#### WHAT THIS TASK INVOLVES
Wherever the string "Expand" turns up in the data, copy the whole line.

#### SUPPLIED DATA

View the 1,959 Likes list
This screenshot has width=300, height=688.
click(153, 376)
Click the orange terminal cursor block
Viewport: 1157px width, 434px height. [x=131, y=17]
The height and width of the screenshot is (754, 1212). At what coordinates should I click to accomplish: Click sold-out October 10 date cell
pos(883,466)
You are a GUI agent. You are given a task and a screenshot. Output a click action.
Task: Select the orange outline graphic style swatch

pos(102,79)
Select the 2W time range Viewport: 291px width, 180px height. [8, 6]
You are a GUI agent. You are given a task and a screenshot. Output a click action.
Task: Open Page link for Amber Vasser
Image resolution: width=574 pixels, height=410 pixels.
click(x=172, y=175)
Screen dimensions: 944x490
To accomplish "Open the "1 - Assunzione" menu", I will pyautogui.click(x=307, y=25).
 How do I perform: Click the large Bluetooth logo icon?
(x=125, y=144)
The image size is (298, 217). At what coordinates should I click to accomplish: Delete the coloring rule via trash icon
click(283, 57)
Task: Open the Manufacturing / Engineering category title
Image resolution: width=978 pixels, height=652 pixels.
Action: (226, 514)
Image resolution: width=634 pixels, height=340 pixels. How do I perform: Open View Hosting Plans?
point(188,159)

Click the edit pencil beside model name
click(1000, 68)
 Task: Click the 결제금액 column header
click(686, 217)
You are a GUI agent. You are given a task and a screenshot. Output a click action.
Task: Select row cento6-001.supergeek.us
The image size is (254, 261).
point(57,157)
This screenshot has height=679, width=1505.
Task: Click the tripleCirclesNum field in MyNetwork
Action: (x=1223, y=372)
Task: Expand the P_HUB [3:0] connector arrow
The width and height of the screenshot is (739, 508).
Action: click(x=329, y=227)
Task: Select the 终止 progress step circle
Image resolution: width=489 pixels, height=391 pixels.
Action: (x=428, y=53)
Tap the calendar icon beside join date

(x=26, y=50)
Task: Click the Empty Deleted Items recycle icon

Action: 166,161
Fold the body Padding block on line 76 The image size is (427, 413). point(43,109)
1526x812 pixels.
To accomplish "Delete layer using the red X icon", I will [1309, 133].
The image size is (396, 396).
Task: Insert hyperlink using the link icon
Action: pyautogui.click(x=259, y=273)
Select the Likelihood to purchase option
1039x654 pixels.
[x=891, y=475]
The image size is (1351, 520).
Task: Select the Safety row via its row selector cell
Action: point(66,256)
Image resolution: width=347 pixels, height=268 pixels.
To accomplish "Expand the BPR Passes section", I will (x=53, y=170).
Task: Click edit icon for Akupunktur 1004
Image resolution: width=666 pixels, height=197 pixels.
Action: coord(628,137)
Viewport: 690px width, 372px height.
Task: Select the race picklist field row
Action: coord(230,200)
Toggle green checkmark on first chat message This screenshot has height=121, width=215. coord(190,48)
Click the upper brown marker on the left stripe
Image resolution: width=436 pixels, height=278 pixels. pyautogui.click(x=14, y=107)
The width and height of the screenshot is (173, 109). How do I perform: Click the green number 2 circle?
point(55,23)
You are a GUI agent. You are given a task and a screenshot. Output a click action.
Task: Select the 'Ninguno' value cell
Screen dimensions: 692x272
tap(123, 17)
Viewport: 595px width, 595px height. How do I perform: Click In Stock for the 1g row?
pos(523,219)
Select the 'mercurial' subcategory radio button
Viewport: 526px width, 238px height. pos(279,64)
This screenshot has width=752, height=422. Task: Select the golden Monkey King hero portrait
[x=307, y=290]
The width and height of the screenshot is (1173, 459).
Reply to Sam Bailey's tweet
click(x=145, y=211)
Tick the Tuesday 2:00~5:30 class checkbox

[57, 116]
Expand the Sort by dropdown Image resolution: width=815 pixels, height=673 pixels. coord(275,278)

#### RESULT
Task: Expand the P_HUB [3:0] connector arrow
To accomplish "Expand the BPR Passes section", I will (x=53, y=170).
Expand the Sort by dropdown Image resolution: width=815 pixels, height=673 pixels. coord(275,278)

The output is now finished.